Todavía me pregunto qué pasó cuando estábamos adentro. No sé si fue la emoción de ver la carta, la alegría de quedar lejos del lente del malvado Gerardo, la posibilidad de descongelarme o... bueno, para qué nos decimos mentiras, fueron las tres ginebras y los cuatro whiskys que traíamos encima acompañadas de todo lo anterior.
La historia que sigue es tan ridícula como improbable. Pero soy testigo, parcial, de que sí, sí pasó, y no fue tan grave, pero no por eso menos vergonzosa. La bacanería del trago nos llevó a los confines de la amistad, a la fortuna del amigo desconocido, a bailar salsa sin parar en uno de los lugares de moda.

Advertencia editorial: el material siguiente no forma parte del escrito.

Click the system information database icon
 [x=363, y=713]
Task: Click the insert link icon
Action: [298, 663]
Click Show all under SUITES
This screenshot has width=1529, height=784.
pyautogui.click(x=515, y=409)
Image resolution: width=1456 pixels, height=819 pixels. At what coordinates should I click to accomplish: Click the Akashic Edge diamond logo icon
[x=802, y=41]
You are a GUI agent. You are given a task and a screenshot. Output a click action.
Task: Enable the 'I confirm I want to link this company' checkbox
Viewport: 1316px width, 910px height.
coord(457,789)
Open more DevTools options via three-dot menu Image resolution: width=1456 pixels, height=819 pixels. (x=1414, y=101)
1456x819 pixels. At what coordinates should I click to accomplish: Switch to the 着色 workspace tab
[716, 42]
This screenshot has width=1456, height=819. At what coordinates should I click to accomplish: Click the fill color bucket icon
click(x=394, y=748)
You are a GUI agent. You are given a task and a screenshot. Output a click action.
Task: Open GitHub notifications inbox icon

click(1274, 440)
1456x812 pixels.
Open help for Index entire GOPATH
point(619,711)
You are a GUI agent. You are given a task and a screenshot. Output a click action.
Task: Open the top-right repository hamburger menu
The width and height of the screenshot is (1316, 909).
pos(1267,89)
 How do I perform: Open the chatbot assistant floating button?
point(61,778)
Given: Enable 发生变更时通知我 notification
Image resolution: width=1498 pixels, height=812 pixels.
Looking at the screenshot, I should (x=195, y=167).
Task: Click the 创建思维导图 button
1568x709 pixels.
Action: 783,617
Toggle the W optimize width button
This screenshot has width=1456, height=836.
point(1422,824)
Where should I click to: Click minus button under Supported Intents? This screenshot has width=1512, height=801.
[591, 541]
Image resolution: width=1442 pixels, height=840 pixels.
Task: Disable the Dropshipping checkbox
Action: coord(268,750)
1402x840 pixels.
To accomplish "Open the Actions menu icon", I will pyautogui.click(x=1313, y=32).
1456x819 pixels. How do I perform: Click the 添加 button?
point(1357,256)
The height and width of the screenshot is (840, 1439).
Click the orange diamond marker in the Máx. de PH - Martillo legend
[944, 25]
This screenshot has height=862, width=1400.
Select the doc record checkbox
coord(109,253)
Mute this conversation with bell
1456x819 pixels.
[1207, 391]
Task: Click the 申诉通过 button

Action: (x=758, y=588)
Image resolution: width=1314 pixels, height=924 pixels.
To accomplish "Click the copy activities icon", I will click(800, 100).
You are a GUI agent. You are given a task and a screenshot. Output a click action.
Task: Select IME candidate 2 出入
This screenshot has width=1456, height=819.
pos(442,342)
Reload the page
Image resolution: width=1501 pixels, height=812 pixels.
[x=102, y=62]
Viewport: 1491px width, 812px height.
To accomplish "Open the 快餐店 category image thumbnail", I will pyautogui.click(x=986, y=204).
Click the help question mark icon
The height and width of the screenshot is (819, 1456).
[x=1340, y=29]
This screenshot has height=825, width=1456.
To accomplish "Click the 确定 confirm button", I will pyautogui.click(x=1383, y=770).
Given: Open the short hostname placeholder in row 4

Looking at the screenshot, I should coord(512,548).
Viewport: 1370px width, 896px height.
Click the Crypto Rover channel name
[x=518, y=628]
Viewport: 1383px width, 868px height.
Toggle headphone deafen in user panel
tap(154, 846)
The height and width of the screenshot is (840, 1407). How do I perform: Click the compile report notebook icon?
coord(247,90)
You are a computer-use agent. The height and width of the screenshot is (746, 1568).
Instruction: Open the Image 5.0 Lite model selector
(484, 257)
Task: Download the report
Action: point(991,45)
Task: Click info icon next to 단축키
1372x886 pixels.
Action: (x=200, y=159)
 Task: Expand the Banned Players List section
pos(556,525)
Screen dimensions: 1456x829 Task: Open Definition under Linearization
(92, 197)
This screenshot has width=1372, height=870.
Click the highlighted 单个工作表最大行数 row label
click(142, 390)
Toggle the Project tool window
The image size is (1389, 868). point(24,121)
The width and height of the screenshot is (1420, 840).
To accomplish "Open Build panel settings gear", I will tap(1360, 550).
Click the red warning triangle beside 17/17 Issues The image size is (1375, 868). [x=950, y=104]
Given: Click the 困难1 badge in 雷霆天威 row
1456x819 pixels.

A lanzar sumisas declaraciones de todo tipo; psicológicas, educativas, fisiológicas, de amor y desamor, de más trago y olvidémonos, por una noche más, de nuestras vidas tan cómodas y, a veces, aburridas.
Nunca sabré algunas cosas: si logra bailar parado hasta las tres, cómo se toma el té, si coge la mano entrelazada o tipo empanada, si nunca, nunca nos volvamos a ver. Y no creo que me importe, porque se comió, se bailó, se habló de cosas que ya he dicho y de otras que no, y, en últimas -y aquí viene el esperado final épico- they can‘t take that away from me.